***** PROVIDED DATA *****

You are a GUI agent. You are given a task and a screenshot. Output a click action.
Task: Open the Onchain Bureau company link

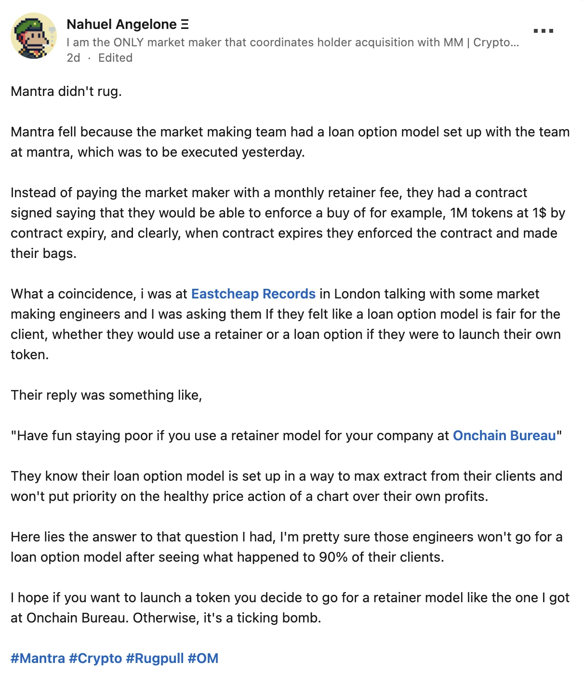[504, 436]
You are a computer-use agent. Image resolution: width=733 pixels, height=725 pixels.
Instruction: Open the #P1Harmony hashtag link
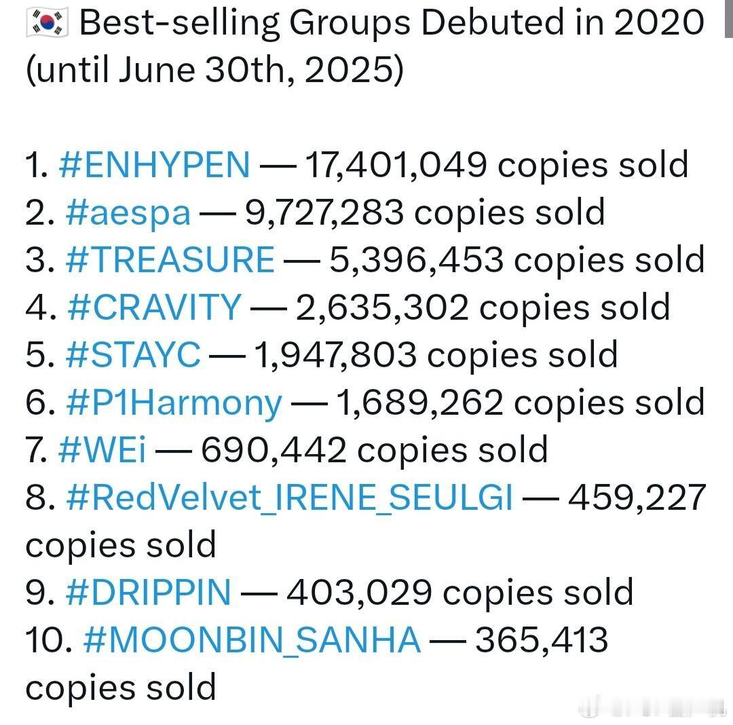[174, 403]
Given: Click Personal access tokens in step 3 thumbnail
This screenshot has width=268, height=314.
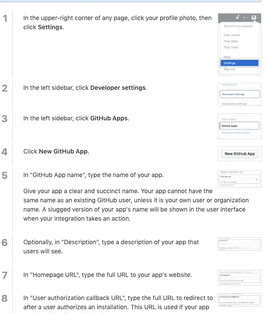Looking at the screenshot, I should click(x=235, y=133).
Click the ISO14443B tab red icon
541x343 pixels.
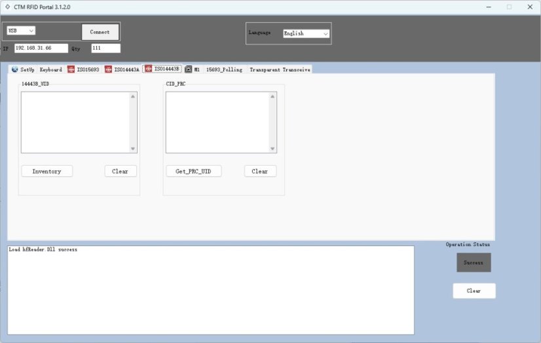point(148,69)
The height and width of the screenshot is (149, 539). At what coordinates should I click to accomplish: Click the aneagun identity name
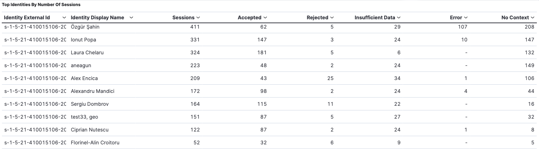81,65
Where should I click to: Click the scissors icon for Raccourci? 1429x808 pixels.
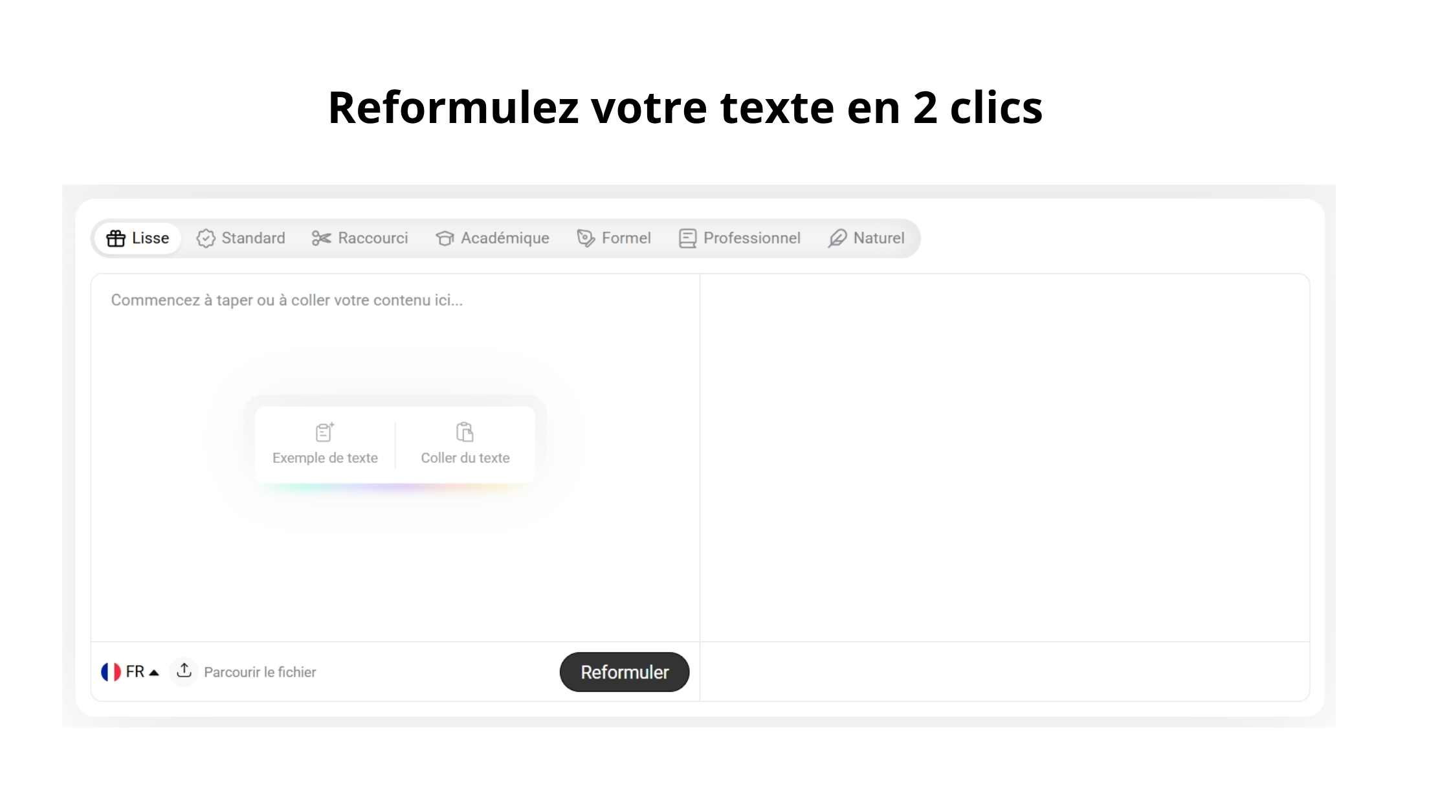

*****

* _TASK_:
Give again, word for word, each line from the one holding "The height and" through the end of the entries, and leave out any picture.

* _REPLY_:
The height and width of the screenshot is (149, 539). At what coordinates should I click to accomplish: Click the aneagun identity name
81,65
Where should I click to: Click the scissors icon for Raccourci? 1429x808 pixels.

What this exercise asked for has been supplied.